Looking closer into the phrase "Audacity of Hope" - the title of one of Barack Obama's books-one realizes that there's something slightly or even profoundly subversive to it, because it points at the idea of hope not as an overused idea that furnishes or approximates moral elegance to political and religious speeches but that it empowers the idea of hope itself, and gives it a dimension of materiality, of inevitable realities. The phrase empties out the emptiness in mere hoping and pushes hope into the realm of action. Obama's life is an example of that. And one can argue that the Obama before the election campaign is just a prelude to what's ahead of him, but what a prelude that is.
The part of our imaginations that loves to elevate personalities into iconic myths would love to imbue Obama's presence in the political sphere as nothing short of messianic, because we love the idea of somebody about to save our current situation. But I resist the idea that his presence is messianic, that he's the one who'd bring some sort of salvation.
For me, he is not from any realm of heaven at all, but rather from this earth, from its intimate hard struggles and knows something about it, especially dealing with it. Obama's personal ownership of this struggle is indelible to his outlook, an outlook that I wouldn't consider vision, because even the idea of "vision" is loaded with heavily politicized dimensions of fakery. In some ways, when one is not careful, this struggle can lapse into quiet disregard in our imagination, because once recorded in the space of published autobiography, the details of his life is submerged in the fluidity of well-constructed prose and somehow become fictive, even cinematic. But then we humans have natural meters for irony and can read between the lines in that fluidity, which includes Obama's weaknesses and strengths and their gray combinations in-between.

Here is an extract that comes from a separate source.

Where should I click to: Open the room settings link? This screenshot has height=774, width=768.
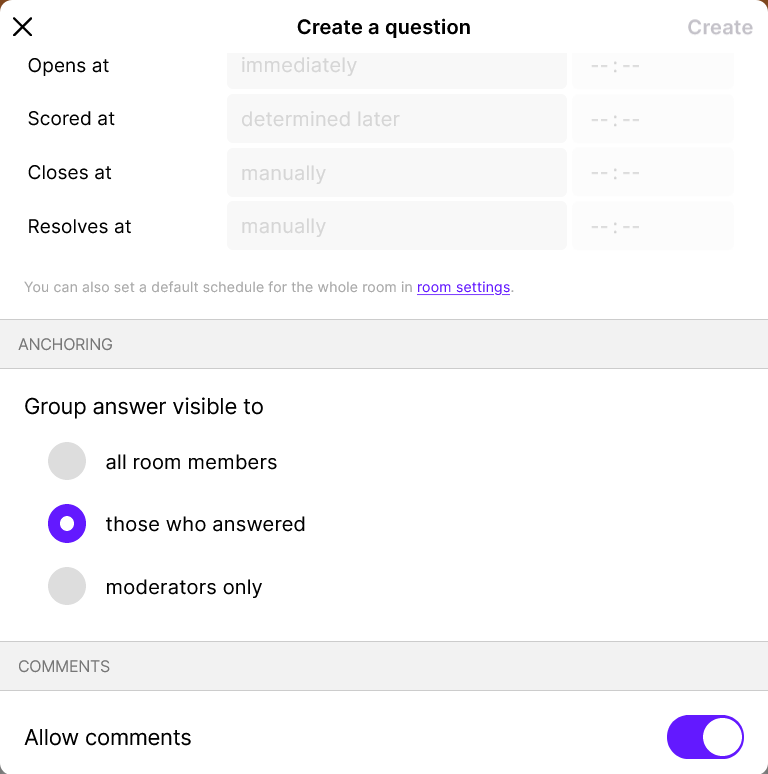pyautogui.click(x=463, y=287)
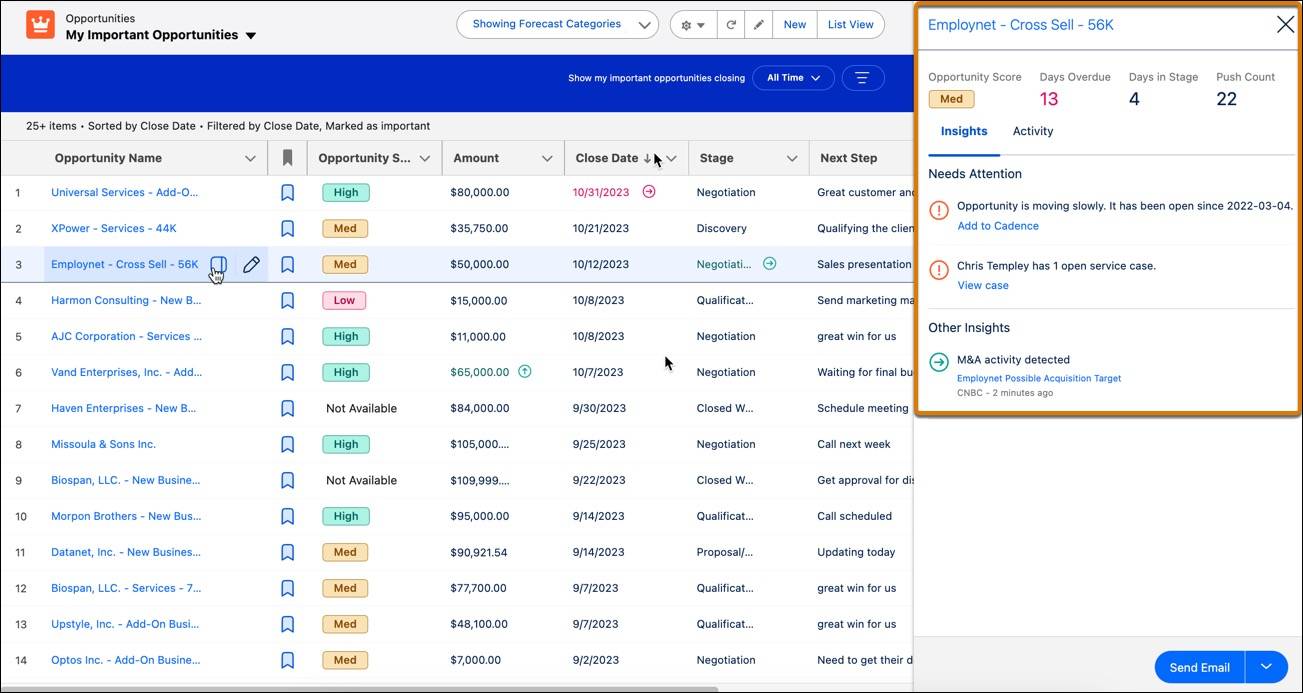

Many who see Obama - the physical person - are still confronted by moments of grayness, of inevitable in-betweens, indecisions, specifically because of the burden of the history of race on earth, especially in this country. The sense of color in their eyes pause and ask, even after knowing about his high polls everywhere before Election Day, if, indeed, they are ready for somebody like him. They are caught in a quiet or chaotic debate on their positions regarding race. It is an eventful pause that, for many, will not end at the ballot box.
Before the 44th White House resident was announced, there was a projected winner already, so glaringly passed around the Internet like a presidential inauguration. Obama taking the White House is merely adding a new reality to the audacities of his hopes for himself and his family, in which, this time, it is a reality in a form of a country, ironically a "struggling superpower" that sits near or at the center of the world.